Rainfall, temperature, wind speed and relative humidity are the key climate drivers that influence the spatio-temporal malaria transmission. Areas like Ghana, where mean temperatures are within the range that supports malaria transmission, variations in rainfall play a key role in understanding disease dynamics. Consequently, most studies attempt to associate malaria incidence with rainfall. However, contrasting results have been observed. For instance, the Atonsu (urban), Emena (peri-urban) and Akropong (rural) towns within the Ashanti region of Ghana, Tay et al. [27] observed weak but variable relationships between rainfall and hospital morbidity data at various time lags. Klutse et al. [28] found a poor correlation between rainfall and malaria at Winneba (coastal) and Ejura (transition) zones. Interestingly, a strong but negative correlation was observed for these two locations with a two-month lag time between malaria and rainfall.
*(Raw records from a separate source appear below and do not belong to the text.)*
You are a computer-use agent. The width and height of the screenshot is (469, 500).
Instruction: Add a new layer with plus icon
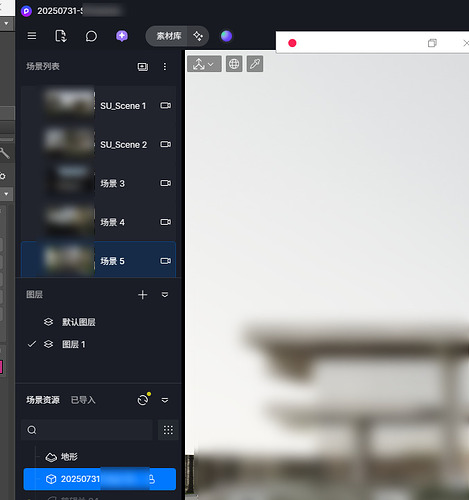[143, 295]
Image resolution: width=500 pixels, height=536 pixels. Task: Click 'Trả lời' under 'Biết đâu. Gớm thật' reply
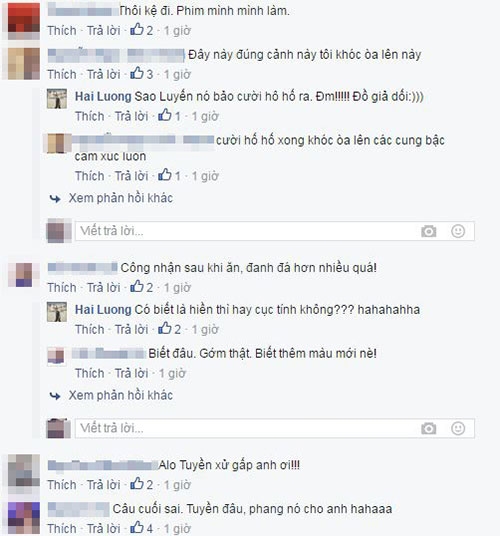pyautogui.click(x=131, y=373)
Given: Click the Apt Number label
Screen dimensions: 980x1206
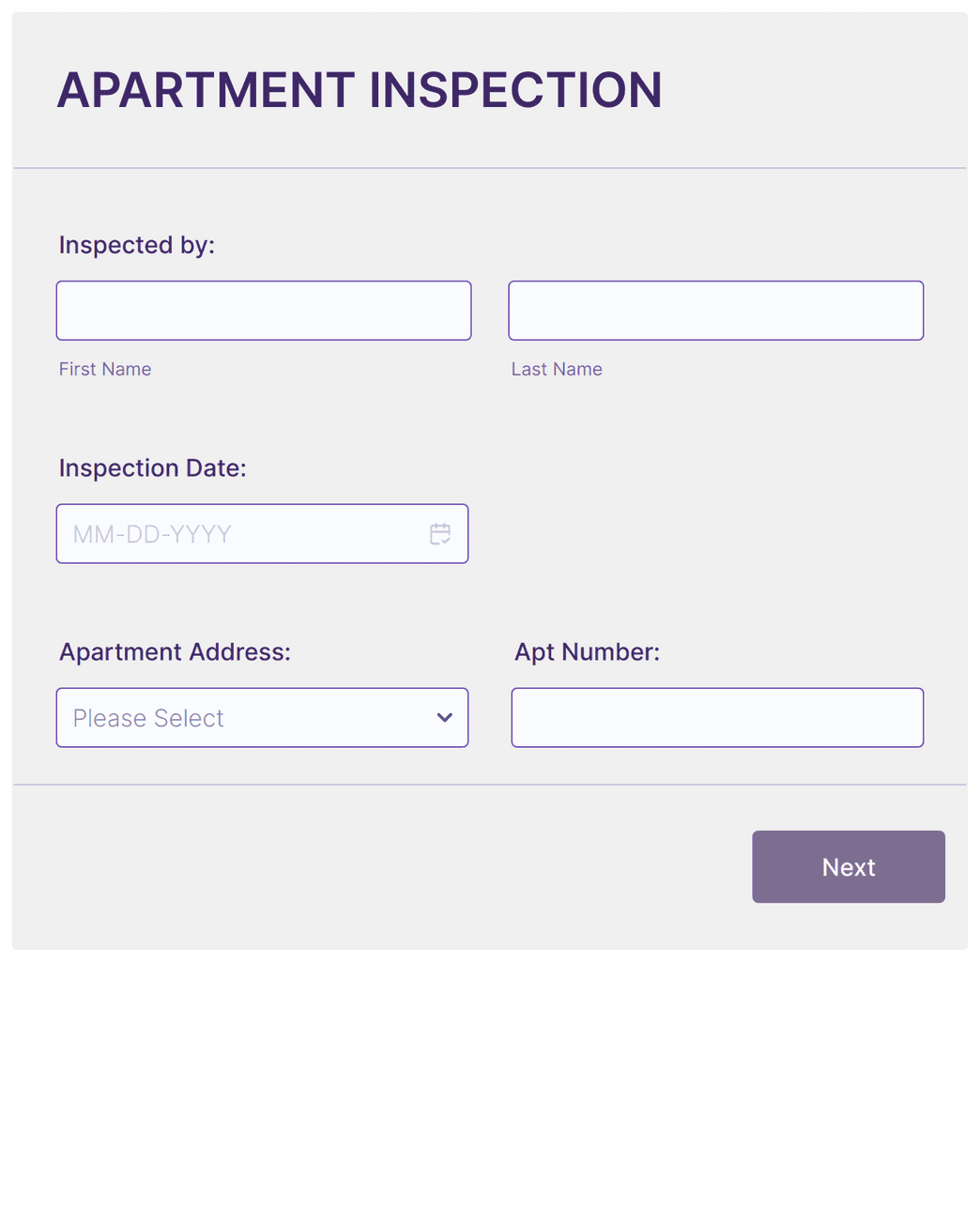Looking at the screenshot, I should [x=587, y=651].
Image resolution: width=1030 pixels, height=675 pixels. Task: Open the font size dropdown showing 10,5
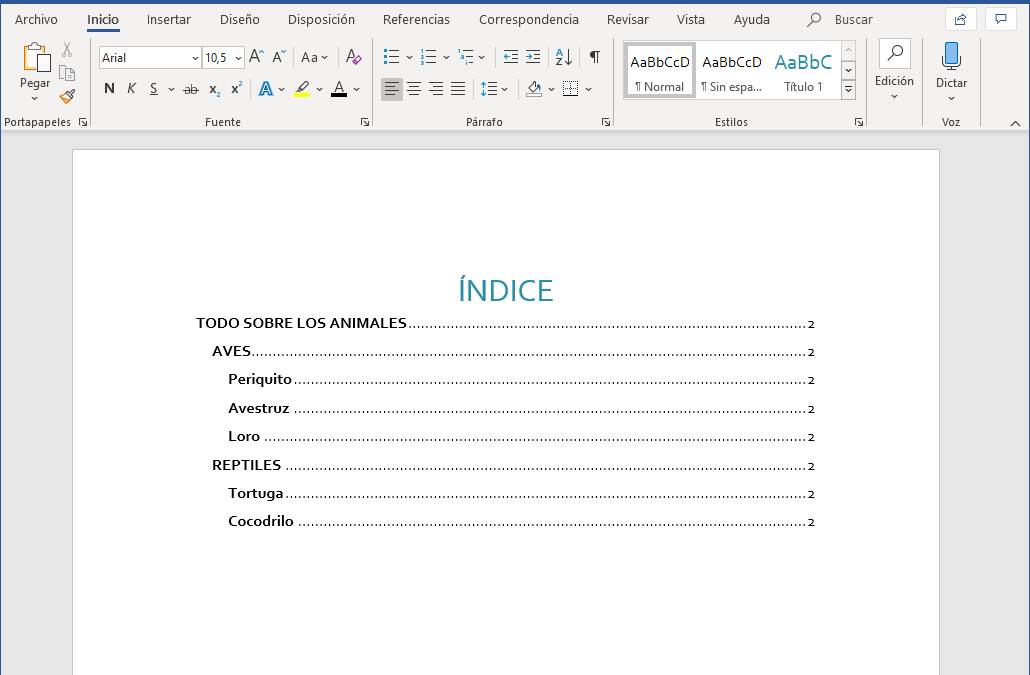(223, 58)
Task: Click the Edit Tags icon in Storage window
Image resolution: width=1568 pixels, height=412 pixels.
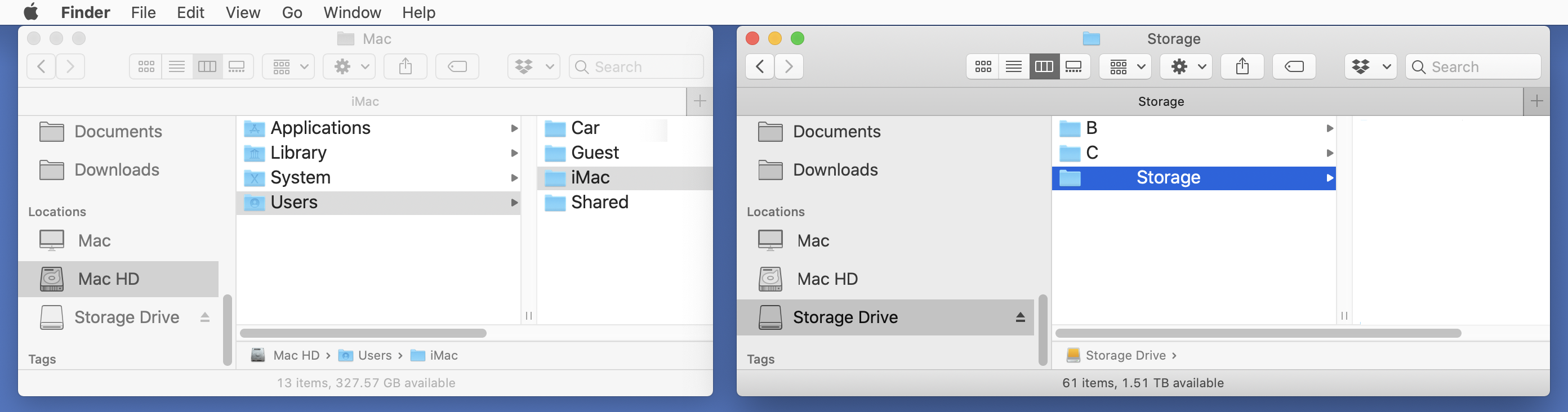Action: coord(1294,66)
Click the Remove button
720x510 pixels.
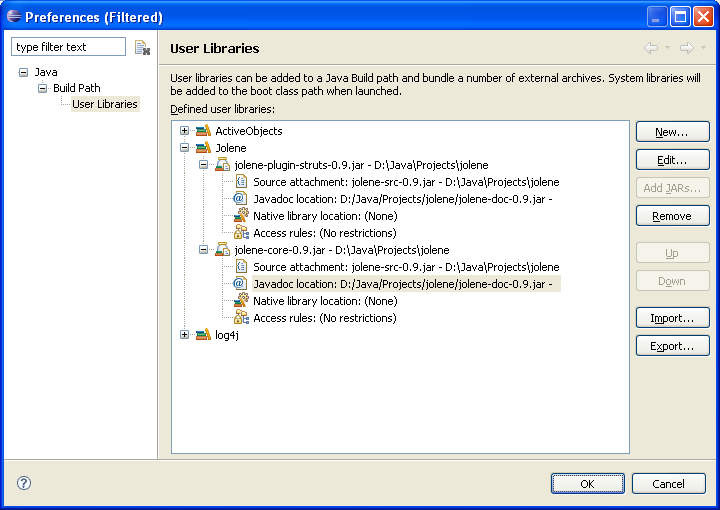point(672,216)
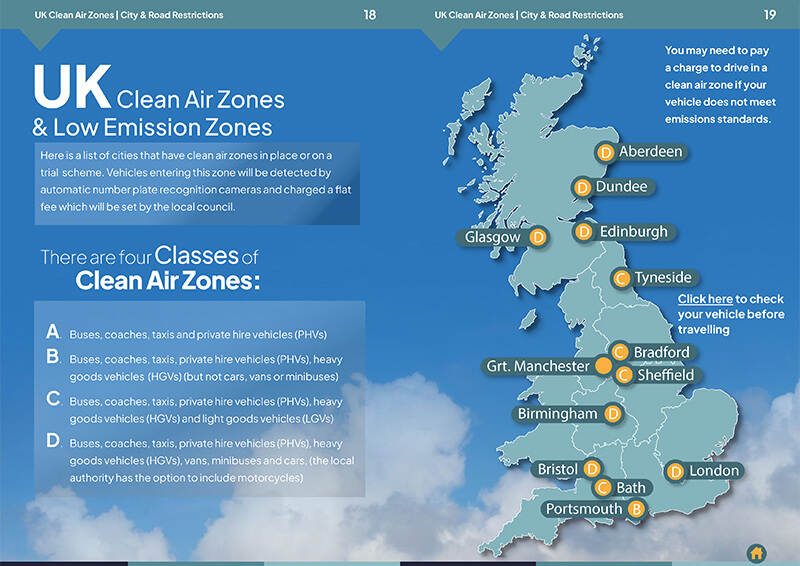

In the forest zone, Danuor et al. [29] observed a strong negative correlation between rainfall and malaria incidence. Similarly, in the forest zone, Krefis et al. [30], using a regression model, found about two-month time lag between rainfall and malaria incidence. This nonlinearity between rainfall and malaria intensity has been observed elsewhere [31,32].
Due to this strong nonlinear relationship between malaria incidence and rainfall, a model that incorporates surface hydrology (e.g., the International Centre for Theoretical Physics, Trieste (VECTRI) Tompkins and Ermert [33]) is likely to perform better in predicting malaria incidence relative to models that use rainfall as proxy for aquatic habitats. For instance, rainfall in addition to local scale hydrological conditions control mosquito developmental habitat dynamics and, to some extent, its productivity [34,35]. More importantly, in Ghana, studies linking climate fluctuations and malaria transmission across the various agro-ecological zones are limited. The few available studies are based on a single or at most two ecological zones and over a short time period [27,28,29]. Thus, it becomes clearly difficult to understand malaria transmission dynamics over the entire country.
The aim of this paper is to investigate the spatio-temporal variability in malaria transmission patterns over the four agro-ecological zones using the VECTRI model [33] driven by rainfall and temperature datasets obtained from the 22 synoptic stations operated by the Ghana Meteorological Agency (hereafter GMet) between 1981 and 2010. Although the potential of using VECTRI to give advance warning about malaria incidence has been explored [36], this model has never been evaluated on a local scale. Consequently, the potential of the model to predict local scale seasonal variability in malaria transmission is assessed using monthly recorded malaria cases from Emena hospital (a peri urban town located within Kumasi metropolis). Results evaluation demonstrates the ability of the VECTRI model to provide malaria early warning information over Ghana, and the model also possesses the potential to predict malaria seasonality at a local scale.

2. Method and Data

2.1. Study Area and Data

In this study, daily rainfall and maximum and minimum temperatures were obtained from GMet (Accra, Ghana). The 22 GMet synoptic stations data over the country for a 30-year period (1981–2010) were considered. The name and location of these stations across the four agro-ecological zones are shown in Figure 1. These data were used as inputs to drive the VECTRI model to simulate climate-driven malaria transmission dynamics over the country. In addition, daily observations of the same variables were obtained from GMet operated agro-meteorological station (Agromet) located at Kwame Nkrumah University of Science and Technology (KNUST) campus in Kumasi (Figure 1) to drive the model to evaluate VECTRI performance on a local scale. The Agromet station is located about 4 km from the Emena hospital.
Rainfall is highly variable in Ghana in terms of its onset and cessation times across different zones but exhibits less variability within the zones. These spatio-temporal variability in rainfall is mainly controlled by the north- and southward movements of the Inter-Tropical Discontinuity (ITD) [37,38,39], usually referred to as West African Monsoon system (WAM).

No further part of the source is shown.